• _TASK TO CARRY OUT_
Reproduce precisely the lines of the listing below, starting with the line that contains "Abecedně (20, 289)" and stopping after the line that contains "metered (1110, 788)"; include nothing else.

• _STORED DATA_
________________________________________
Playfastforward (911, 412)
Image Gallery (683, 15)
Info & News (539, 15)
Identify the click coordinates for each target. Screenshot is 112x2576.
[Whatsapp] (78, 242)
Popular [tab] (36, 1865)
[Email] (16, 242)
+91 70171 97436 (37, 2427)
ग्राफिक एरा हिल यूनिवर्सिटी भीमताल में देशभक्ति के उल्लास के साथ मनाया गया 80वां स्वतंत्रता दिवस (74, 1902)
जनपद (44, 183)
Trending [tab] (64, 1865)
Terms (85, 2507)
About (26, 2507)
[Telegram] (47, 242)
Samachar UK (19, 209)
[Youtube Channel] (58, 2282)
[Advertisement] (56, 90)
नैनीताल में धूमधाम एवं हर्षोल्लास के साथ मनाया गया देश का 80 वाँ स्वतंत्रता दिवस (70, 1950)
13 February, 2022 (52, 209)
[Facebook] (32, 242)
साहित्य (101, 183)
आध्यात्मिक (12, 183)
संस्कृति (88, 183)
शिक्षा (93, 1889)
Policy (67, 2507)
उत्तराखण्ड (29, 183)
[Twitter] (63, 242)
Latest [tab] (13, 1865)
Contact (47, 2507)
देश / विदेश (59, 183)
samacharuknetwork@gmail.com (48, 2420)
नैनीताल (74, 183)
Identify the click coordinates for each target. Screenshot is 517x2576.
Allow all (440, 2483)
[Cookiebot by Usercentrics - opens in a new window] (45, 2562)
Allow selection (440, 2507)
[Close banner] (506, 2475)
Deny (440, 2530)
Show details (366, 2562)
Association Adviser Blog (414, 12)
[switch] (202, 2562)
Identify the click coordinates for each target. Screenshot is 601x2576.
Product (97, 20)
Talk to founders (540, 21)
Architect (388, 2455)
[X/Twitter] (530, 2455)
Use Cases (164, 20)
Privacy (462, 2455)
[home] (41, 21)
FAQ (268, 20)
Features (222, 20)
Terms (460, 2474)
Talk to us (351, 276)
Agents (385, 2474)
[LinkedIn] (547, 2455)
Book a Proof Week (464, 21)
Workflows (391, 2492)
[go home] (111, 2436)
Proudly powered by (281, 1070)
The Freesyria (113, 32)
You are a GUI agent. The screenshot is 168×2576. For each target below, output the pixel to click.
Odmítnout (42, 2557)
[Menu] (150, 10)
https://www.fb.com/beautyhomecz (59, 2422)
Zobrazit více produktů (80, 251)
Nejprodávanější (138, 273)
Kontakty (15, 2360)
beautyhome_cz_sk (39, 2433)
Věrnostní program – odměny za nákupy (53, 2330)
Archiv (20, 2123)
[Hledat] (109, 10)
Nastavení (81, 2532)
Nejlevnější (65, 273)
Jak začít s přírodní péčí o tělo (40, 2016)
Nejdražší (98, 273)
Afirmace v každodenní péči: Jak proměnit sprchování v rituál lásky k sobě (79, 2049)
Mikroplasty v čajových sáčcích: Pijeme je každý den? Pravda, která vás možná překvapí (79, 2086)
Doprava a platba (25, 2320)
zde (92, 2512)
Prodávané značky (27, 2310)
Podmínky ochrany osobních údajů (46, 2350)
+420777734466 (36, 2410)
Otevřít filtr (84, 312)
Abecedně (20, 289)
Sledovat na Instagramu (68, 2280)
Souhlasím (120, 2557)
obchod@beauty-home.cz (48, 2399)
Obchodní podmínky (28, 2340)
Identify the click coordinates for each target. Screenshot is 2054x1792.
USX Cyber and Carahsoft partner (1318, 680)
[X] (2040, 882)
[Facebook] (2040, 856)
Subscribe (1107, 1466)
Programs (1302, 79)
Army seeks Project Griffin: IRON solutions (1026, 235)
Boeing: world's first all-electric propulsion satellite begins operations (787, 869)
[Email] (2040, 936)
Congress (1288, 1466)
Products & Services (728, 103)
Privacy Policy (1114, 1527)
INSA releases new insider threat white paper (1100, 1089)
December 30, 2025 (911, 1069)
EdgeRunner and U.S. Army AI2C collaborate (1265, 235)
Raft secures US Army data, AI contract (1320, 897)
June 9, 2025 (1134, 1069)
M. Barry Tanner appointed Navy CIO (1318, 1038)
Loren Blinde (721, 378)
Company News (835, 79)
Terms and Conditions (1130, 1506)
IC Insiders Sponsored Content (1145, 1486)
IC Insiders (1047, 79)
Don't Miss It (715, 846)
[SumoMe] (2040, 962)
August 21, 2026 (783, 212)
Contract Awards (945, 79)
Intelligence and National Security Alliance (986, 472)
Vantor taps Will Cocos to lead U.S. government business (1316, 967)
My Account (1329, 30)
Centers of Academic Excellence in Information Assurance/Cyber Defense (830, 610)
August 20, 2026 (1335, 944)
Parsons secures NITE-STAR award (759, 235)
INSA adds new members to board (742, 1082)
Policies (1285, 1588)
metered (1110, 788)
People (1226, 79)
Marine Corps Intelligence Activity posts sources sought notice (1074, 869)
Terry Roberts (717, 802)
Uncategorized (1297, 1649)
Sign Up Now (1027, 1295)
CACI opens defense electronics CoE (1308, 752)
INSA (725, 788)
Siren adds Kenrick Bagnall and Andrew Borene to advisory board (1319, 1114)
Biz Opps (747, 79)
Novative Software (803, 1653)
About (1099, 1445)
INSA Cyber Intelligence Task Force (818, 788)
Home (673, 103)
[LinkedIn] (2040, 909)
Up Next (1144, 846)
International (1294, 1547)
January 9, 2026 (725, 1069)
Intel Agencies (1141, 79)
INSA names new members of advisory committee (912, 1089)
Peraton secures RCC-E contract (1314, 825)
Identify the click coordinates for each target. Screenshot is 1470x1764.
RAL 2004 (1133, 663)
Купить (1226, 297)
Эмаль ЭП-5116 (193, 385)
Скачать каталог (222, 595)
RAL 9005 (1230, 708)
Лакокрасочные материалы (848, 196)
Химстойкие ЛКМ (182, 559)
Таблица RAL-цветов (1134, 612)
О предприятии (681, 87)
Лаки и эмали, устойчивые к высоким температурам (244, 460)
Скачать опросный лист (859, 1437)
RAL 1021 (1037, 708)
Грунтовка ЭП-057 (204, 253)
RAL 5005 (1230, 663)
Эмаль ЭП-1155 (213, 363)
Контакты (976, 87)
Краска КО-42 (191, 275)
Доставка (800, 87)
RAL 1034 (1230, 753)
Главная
________________________________________
• _ANSWER TO THIS TASK_
Abecedně (20, 289)
Sledovat na Instagramu (68, 2280)
Souhlasím (120, 2557)
obchod@beauty-home.cz (48, 2399)
Obchodní podmínky (28, 2340)
Identify the click coordinates for each target. Screenshot is 2054x1792.
USX Cyber and Carahsoft partner (1318, 680)
[X] (2040, 882)
[Facebook] (2040, 856)
Subscribe (1107, 1466)
Programs (1302, 79)
Army seeks Project Griffin: IRON solutions (1026, 235)
Boeing: world's first all-electric propulsion satellite begins operations (787, 869)
[Email] (2040, 936)
Congress (1288, 1466)
Products & Services (728, 103)
Privacy Policy (1114, 1527)
INSA releases new insider threat white paper (1100, 1089)
December 30, 2025 (911, 1069)
EdgeRunner and U.S. Army AI2C collaborate (1265, 235)
Raft secures US Army data, AI contract (1320, 897)
June 9, 2025 (1134, 1069)
M. Barry Tanner appointed Navy CIO (1318, 1038)
Loren Blinde (721, 378)
Company News (835, 79)
Terms and Conditions (1130, 1506)
IC Insiders Sponsored Content (1145, 1486)
IC Insiders (1047, 79)
Don't Miss It (715, 846)
[SumoMe] (2040, 962)
August 21, 2026 (783, 212)
Contract Awards (945, 79)
Intelligence and National Security Alliance (986, 472)
Vantor taps Will Cocos to lead U.S. government business (1316, 967)
My Account (1329, 30)
Centers of Academic Excellence in Information Assurance/Cyber Defense (830, 610)
August 20, 2026 (1335, 944)
Parsons secures NITE-STAR award (759, 235)
INSA adds new members to board (742, 1082)
Policies (1285, 1588)
metered (1110, 788)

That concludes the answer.